> _Problems to work on_:
(1) According to the article on the Charcot-Marie-Tooth drug compound, how common is Charcot-Marie-Tooth disease worldwide?
(2) Continue the article on the Charcot-Marie-Tooth drug compound from the point where it ends.

> _Document segment_:
☆ ☆ ☆ ☆

Defect in debilitating neurodegenerative disease reversed in mouse nerves



From the WashU Newsroom

Scientists have developed a new drug compound that shows promise as a future treatment for Charcot-Marie-Tooth disease, an inherited, often painful neurodegenerative condition that affects nerves in the hands, arms, feet and legs. The researchers used the compound to treat the nerves of mice harboring the genetic defects that cause the disease.

The new study, from Washington University School of Medicine in St. Louis, challenges some conventional wisdom regarding how patients with this disease lose the ability to move their limbs.

The study appears April 20 in the journal Science.

Charcot-Marie-Tooth is the most common inherited degenerative disease of peripheral nerves. The disease affects about one in 2,500 individuals worldwide, and there are no treatments for it. The researchers studied a form of the condition called Charcot-Marie-Tooth disease type 2A, which is caused by specific genetic mutations.

These patients have inherited mutations that affect mitochondria, the energy factories of cells. Healthy mitochondria fuse together and exchange mitochondrial DNA. This healthy mitochondrial “sex” is impaired in this disease because of mutations in a protein called mitofusin2, which governs mitochondrial fusion.

☆ ☆ ☆ ☆

> _Dataset extract_:
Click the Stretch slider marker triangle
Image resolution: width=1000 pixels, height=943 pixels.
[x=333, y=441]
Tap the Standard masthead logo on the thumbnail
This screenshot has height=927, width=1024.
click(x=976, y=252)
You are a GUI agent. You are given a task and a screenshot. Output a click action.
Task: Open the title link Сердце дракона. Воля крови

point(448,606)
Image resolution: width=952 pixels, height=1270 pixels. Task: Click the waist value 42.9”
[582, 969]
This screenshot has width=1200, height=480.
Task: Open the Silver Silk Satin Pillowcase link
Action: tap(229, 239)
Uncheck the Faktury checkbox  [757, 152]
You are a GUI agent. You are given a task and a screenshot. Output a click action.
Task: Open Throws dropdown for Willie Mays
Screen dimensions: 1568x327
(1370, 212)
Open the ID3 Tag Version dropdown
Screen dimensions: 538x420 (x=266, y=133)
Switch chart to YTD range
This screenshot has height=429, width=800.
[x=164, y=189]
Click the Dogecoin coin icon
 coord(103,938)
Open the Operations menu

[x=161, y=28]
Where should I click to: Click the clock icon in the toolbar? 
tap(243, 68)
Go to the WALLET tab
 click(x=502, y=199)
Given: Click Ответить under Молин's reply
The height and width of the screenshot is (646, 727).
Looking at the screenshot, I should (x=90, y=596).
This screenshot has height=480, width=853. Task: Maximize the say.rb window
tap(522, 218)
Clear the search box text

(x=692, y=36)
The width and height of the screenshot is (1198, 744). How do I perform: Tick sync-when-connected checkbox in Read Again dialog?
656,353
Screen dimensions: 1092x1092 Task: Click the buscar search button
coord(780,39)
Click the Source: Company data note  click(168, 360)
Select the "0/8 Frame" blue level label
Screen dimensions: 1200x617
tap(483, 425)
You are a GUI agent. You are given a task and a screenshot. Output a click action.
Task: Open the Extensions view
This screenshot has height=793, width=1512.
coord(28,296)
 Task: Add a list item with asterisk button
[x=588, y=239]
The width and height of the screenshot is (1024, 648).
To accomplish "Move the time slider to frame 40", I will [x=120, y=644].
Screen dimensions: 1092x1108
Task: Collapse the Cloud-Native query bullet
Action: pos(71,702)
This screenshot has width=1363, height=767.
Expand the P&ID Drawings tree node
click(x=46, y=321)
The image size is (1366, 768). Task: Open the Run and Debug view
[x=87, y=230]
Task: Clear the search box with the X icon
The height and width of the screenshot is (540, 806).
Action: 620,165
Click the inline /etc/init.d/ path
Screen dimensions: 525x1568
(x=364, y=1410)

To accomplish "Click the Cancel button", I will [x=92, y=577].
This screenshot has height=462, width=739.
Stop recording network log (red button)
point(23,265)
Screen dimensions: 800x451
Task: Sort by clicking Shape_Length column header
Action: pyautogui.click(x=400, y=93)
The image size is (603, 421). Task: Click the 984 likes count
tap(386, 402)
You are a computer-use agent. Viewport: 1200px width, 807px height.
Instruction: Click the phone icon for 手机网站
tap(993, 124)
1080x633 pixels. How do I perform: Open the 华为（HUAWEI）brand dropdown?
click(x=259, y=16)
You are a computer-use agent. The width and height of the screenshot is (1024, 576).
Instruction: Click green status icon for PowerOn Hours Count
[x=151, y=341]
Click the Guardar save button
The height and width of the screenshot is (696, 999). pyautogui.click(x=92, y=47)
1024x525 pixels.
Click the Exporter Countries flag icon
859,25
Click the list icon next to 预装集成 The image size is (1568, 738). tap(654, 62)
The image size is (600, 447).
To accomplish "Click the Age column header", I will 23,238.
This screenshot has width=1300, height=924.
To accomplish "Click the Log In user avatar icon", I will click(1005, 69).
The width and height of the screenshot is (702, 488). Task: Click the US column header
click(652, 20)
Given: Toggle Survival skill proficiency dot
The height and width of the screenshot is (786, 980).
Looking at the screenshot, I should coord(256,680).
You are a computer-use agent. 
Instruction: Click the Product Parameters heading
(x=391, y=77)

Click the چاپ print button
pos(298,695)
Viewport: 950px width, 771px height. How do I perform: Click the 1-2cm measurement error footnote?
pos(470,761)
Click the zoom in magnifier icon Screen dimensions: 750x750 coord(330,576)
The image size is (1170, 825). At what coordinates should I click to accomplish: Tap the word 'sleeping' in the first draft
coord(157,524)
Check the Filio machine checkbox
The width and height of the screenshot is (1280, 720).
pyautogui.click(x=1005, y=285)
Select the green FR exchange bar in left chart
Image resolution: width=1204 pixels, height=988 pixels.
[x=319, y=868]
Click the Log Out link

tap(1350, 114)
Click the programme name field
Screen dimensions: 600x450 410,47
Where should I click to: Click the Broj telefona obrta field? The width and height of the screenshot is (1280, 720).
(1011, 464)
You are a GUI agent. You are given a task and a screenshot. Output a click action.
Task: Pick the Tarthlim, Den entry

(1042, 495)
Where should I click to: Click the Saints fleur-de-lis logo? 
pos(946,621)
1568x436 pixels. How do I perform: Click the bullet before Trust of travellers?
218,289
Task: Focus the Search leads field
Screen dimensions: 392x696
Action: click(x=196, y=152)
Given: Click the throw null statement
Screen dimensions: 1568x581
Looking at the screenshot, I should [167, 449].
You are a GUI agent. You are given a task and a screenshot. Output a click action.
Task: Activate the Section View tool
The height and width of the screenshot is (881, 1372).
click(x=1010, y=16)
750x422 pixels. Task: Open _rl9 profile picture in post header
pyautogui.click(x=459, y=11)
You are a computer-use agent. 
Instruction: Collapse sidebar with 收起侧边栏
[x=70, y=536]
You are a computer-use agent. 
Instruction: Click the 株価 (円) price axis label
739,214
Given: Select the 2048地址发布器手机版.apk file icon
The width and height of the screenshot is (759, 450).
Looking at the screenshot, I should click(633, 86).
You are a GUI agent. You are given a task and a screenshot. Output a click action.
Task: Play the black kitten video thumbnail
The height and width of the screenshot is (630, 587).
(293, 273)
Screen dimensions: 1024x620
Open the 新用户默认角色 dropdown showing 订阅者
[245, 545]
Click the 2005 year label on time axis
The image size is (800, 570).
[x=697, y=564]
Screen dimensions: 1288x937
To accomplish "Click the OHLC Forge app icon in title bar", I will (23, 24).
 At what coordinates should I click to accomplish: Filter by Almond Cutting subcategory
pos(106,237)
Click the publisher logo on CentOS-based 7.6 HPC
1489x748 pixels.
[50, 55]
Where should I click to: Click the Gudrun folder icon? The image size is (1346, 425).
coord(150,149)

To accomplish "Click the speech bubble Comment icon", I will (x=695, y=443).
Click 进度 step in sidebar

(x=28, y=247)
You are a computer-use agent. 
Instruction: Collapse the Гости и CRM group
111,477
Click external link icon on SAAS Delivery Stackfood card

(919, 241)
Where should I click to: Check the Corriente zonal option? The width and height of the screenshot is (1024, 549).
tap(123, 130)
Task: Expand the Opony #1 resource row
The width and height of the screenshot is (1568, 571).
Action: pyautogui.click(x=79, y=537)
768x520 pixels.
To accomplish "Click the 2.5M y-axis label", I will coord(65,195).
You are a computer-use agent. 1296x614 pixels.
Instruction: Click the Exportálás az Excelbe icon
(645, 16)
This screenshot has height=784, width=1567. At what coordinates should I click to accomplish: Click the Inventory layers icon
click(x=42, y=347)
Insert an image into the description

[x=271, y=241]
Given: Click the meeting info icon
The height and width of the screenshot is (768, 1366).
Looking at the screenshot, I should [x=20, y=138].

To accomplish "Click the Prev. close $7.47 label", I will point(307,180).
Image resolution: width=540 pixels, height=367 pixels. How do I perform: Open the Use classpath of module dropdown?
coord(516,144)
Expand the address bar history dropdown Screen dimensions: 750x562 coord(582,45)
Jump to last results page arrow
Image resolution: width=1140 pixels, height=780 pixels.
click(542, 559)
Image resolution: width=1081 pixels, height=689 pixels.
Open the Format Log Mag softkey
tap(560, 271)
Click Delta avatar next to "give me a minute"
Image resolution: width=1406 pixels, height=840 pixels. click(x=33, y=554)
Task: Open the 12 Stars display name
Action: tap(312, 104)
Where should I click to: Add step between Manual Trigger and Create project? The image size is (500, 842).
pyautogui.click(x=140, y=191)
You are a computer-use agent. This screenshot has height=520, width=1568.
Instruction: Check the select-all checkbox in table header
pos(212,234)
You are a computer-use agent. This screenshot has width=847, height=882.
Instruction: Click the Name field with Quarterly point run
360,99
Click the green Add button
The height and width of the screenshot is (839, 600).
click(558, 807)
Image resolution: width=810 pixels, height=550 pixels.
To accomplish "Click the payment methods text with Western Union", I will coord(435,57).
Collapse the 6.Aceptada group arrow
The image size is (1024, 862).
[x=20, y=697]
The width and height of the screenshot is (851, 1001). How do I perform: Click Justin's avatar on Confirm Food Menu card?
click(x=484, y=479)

☆ ☆ ☆ ☆

> _Responses in order_:
(1) It affects about one in 2,500 individuals worldwide.

(2)
Because they can’t fuse, the mitochondria of people with this disease appear small, granular and clumped when viewed under a microscope. Until now, the small size was thought to be the main problem in the disorder. Small energy factories can’t produce enough fuel to keep nerves alive, so the cells slowly die off, the thinking went. But senior author Gerald W. Dorn II, MD, the Philip and Sima K. Needleman Professor of Medicine, suspected something else was going on.

Dorn knew the genetic mutations in this disease aren’t confined to nerves; rather, they are present in all of the mitochondria in every cell of the body. Nerve cells and, for example, heart muscle cells burn energy at high rates and need healthy, robust mitochondria for fuel. A cardiologist by training, Dorn wondered why patients with the disease don’t have heart problems.

“This disease starts with nerve loss in the feet, moves up the legs, then to the arms, but it doesn’t have major effects elsewhere,” said Dorn, also director of the School of Medicine’s Center for Pharmacogenomics. “People with Charcot-Marie-Tooth eventually may need wheelchairs, but they have normal lifespans.

“We found that the problem isn’t mitochondria that are too small, but mitochondria that can’t travel distances. In heart cells, mitochondria are packed like sardines and don’t need to move much, so there’s no problem with energy supply,” he said. “But for mitochondria to make it down a person’s leg — following the sciatic nerve from the lumbar spine to the foot — that’s akin to a 500-mile trip. If a person can’t constantly renew mitochondria, over the years the nerves start to atrophy. Once the nerves die, the muscles atrophy as well.”